┏━━

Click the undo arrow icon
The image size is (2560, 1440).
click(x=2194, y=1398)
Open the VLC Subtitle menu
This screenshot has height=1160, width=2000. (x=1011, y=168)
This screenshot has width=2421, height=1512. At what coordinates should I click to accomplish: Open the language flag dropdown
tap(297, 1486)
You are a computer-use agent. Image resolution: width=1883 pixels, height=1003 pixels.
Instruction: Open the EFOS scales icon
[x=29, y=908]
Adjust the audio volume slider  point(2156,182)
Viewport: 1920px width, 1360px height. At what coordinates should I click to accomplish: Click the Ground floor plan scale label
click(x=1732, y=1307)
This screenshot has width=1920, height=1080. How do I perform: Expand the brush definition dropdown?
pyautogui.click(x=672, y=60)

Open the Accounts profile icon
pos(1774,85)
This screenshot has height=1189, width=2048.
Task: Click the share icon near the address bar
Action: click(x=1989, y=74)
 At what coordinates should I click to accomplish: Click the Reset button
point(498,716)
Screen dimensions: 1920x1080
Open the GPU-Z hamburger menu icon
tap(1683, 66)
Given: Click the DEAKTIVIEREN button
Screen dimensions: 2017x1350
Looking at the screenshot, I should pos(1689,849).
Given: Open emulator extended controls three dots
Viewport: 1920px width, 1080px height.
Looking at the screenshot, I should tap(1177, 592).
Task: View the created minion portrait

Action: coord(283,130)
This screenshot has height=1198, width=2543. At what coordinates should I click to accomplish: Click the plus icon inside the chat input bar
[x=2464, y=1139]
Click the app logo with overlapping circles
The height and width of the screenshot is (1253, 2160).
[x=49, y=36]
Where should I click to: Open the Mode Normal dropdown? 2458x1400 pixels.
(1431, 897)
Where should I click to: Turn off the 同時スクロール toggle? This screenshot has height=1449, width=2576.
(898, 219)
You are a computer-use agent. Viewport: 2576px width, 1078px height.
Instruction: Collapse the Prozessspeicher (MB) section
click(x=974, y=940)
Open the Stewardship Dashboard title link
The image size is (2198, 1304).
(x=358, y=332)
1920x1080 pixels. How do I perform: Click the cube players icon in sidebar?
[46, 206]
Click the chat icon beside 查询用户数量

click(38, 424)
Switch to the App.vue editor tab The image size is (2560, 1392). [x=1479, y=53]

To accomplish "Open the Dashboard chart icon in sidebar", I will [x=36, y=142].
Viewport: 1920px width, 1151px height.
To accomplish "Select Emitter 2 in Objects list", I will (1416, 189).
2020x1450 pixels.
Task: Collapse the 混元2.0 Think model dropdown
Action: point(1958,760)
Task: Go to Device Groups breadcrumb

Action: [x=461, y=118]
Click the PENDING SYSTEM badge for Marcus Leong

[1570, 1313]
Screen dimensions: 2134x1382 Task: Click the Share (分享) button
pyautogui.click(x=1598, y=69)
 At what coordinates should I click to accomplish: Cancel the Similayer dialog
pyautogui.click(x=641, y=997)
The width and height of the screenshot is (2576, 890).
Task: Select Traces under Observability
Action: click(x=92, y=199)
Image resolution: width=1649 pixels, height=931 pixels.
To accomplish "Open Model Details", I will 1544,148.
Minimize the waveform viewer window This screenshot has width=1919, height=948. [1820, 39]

┗━━

Exercise brief>
Reproduce every record that appears above, keeping the wording exact.

Response to the task>
Click the undo arrow icon
The image size is (2560, 1440).
click(x=2194, y=1398)
Open the VLC Subtitle menu
This screenshot has height=1160, width=2000. (x=1011, y=168)
This screenshot has width=2421, height=1512. At what coordinates should I click to accomplish: Open the language flag dropdown
tap(297, 1486)
You are a computer-use agent. Image resolution: width=1883 pixels, height=1003 pixels.
Instruction: Open the EFOS scales icon
[x=29, y=908]
Adjust the audio volume slider  point(2156,182)
Viewport: 1920px width, 1360px height. At what coordinates should I click to accomplish: Click the Ground floor plan scale label
click(x=1732, y=1307)
This screenshot has width=1920, height=1080. How do I perform: Expand the brush definition dropdown?
pyautogui.click(x=672, y=60)

Open the Accounts profile icon
pos(1774,85)
This screenshot has height=1189, width=2048.
Task: Click the share icon near the address bar
Action: click(x=1989, y=74)
 At what coordinates should I click to accomplish: Click the Reset button
point(498,716)
Screen dimensions: 1920x1080
Open the GPU-Z hamburger menu icon
tap(1683, 66)
Given: Click the DEAKTIVIEREN button
Screen dimensions: 2017x1350
Looking at the screenshot, I should pos(1689,849).
Given: Open emulator extended controls three dots
Viewport: 1920px width, 1080px height.
Looking at the screenshot, I should tap(1177, 592).
Task: View the created minion portrait

Action: coord(283,130)
This screenshot has height=1198, width=2543. At what coordinates should I click to accomplish: Click the plus icon inside the chat input bar
[x=2464, y=1139]
Click the app logo with overlapping circles
The height and width of the screenshot is (1253, 2160).
[x=49, y=36]
Where should I click to: Open the Mode Normal dropdown? 2458x1400 pixels.
(1431, 897)
Where should I click to: Turn off the 同時スクロール toggle? This screenshot has height=1449, width=2576.
(898, 219)
You are a computer-use agent. Viewport: 2576px width, 1078px height.
Instruction: Collapse the Prozessspeicher (MB) section
click(x=974, y=940)
Open the Stewardship Dashboard title link
The image size is (2198, 1304).
(x=358, y=332)
1920x1080 pixels. How do I perform: Click the cube players icon in sidebar?
[46, 206]
Click the chat icon beside 查询用户数量

click(38, 424)
Switch to the App.vue editor tab The image size is (2560, 1392). [x=1479, y=53]

To accomplish "Open the Dashboard chart icon in sidebar", I will [x=36, y=142].
Viewport: 1920px width, 1151px height.
To accomplish "Select Emitter 2 in Objects list", I will (1416, 189).
2020x1450 pixels.
Task: Collapse the 混元2.0 Think model dropdown
Action: point(1958,760)
Task: Go to Device Groups breadcrumb

Action: [x=461, y=118]
Click the PENDING SYSTEM badge for Marcus Leong

[1570, 1313]
Screen dimensions: 2134x1382 Task: Click the Share (分享) button
pyautogui.click(x=1598, y=69)
 At what coordinates should I click to accomplish: Cancel the Similayer dialog
pyautogui.click(x=641, y=997)
The width and height of the screenshot is (2576, 890).
Task: Select Traces under Observability
Action: click(x=92, y=199)
Image resolution: width=1649 pixels, height=931 pixels.
To accomplish "Open Model Details", I will 1544,148.
Minimize the waveform viewer window This screenshot has width=1919, height=948. [1820, 39]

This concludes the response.